■ DATA EXTRACTS
========================================================================
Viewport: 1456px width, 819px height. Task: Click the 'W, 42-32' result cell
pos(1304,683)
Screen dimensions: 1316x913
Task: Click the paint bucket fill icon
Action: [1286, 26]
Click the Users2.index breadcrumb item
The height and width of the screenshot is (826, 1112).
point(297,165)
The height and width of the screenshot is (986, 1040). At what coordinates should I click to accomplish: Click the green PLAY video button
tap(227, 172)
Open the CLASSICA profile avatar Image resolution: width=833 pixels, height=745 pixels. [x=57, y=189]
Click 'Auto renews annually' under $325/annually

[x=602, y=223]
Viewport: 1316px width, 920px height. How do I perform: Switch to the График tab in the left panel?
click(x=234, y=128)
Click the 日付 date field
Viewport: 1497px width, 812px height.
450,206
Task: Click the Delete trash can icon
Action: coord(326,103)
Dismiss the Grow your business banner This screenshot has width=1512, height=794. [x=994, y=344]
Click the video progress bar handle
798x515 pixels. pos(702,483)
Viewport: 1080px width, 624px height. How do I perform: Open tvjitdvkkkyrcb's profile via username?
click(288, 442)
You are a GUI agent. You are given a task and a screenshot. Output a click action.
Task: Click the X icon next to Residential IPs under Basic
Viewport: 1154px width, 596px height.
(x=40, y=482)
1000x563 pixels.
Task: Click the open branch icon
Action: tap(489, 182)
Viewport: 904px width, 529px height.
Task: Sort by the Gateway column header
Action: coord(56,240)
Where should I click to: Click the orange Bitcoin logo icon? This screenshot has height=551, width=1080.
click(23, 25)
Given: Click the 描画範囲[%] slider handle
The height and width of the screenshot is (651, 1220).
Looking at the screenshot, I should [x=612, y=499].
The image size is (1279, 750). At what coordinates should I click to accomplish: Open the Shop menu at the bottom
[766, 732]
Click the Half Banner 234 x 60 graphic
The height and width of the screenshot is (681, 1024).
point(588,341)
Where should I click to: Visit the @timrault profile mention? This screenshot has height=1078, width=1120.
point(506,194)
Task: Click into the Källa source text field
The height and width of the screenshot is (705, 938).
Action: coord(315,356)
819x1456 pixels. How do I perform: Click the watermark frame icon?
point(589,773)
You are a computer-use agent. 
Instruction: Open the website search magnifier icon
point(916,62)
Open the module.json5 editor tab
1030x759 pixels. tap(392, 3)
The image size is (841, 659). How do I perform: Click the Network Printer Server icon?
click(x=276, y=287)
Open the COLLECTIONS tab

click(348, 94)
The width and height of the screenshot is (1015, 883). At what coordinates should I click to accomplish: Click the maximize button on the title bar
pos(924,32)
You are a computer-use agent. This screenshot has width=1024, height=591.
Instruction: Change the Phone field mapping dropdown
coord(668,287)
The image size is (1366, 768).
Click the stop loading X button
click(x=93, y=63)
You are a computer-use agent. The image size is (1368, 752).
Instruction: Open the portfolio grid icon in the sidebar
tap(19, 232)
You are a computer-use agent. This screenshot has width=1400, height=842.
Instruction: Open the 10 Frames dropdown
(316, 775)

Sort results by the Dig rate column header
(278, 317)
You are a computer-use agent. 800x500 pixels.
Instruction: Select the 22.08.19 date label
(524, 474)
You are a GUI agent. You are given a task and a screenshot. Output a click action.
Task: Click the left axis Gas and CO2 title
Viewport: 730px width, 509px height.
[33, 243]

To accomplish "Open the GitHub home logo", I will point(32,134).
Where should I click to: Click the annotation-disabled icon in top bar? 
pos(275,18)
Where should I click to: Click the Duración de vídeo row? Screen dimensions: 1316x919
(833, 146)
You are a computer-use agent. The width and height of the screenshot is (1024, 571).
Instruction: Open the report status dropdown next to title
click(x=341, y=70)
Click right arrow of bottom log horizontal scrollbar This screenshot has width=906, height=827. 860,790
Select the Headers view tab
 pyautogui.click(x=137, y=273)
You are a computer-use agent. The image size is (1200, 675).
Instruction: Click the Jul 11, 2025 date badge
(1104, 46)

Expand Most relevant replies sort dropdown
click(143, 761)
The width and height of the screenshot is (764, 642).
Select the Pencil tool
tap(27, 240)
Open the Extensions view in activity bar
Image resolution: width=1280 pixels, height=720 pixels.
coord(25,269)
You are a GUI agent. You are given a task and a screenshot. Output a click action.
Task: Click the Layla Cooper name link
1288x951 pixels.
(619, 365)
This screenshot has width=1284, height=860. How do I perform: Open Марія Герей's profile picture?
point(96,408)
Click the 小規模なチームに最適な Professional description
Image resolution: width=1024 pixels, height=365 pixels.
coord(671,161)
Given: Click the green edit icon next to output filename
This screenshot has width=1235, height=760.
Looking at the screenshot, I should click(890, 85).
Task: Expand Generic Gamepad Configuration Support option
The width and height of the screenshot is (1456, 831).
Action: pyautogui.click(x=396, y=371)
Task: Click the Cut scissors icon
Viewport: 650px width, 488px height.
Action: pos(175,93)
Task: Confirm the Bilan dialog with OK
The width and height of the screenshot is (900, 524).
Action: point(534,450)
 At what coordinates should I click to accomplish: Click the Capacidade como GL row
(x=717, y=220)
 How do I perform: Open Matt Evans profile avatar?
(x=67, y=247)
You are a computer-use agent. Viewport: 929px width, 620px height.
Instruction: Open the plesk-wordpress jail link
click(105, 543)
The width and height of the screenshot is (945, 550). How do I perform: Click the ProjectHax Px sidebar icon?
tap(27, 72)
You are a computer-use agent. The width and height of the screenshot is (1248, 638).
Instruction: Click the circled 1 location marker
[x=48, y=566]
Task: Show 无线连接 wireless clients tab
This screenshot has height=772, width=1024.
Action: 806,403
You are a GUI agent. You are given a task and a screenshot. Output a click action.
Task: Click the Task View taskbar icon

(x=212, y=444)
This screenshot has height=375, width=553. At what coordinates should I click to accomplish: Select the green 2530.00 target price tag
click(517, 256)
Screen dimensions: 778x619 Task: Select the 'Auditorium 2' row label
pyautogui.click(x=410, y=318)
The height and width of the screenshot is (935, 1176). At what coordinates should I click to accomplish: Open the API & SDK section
========================================================================
■ REQUIRED ACTION
Everything from the line with "Task: Click the Cut scissors icon" to the end of the listing above is to be set down exactly, both ends included.

■ FINISHED TASK
Task: Click the Cut scissors icon
Viewport: 650px width, 488px height.
Action: pos(175,93)
Task: Confirm the Bilan dialog with OK
The width and height of the screenshot is (900, 524).
Action: point(534,450)
 At what coordinates should I click to accomplish: Click the Capacidade como GL row
(x=717, y=220)
 How do I perform: Open Matt Evans profile avatar?
(x=67, y=247)
You are a computer-use agent. Viewport: 929px width, 620px height.
Instruction: Open the plesk-wordpress jail link
click(105, 543)
The width and height of the screenshot is (945, 550). How do I perform: Click the ProjectHax Px sidebar icon?
tap(27, 72)
You are a computer-use agent. The width and height of the screenshot is (1248, 638).
Instruction: Click the circled 1 location marker
[x=48, y=566]
Task: Show 无线连接 wireless clients tab
This screenshot has height=772, width=1024.
Action: 806,403
You are a GUI agent. You are given a task and a screenshot. Output a click action.
Task: Click the Task View taskbar icon

(x=212, y=444)
This screenshot has height=375, width=553. At what coordinates should I click to accomplish: Select the green 2530.00 target price tag
click(517, 256)
Screen dimensions: 778x619 Task: Select the 'Auditorium 2' row label
pyautogui.click(x=410, y=318)
The height and width of the screenshot is (935, 1176). At what coordinates should I click to accomplish: Open the API & SDK section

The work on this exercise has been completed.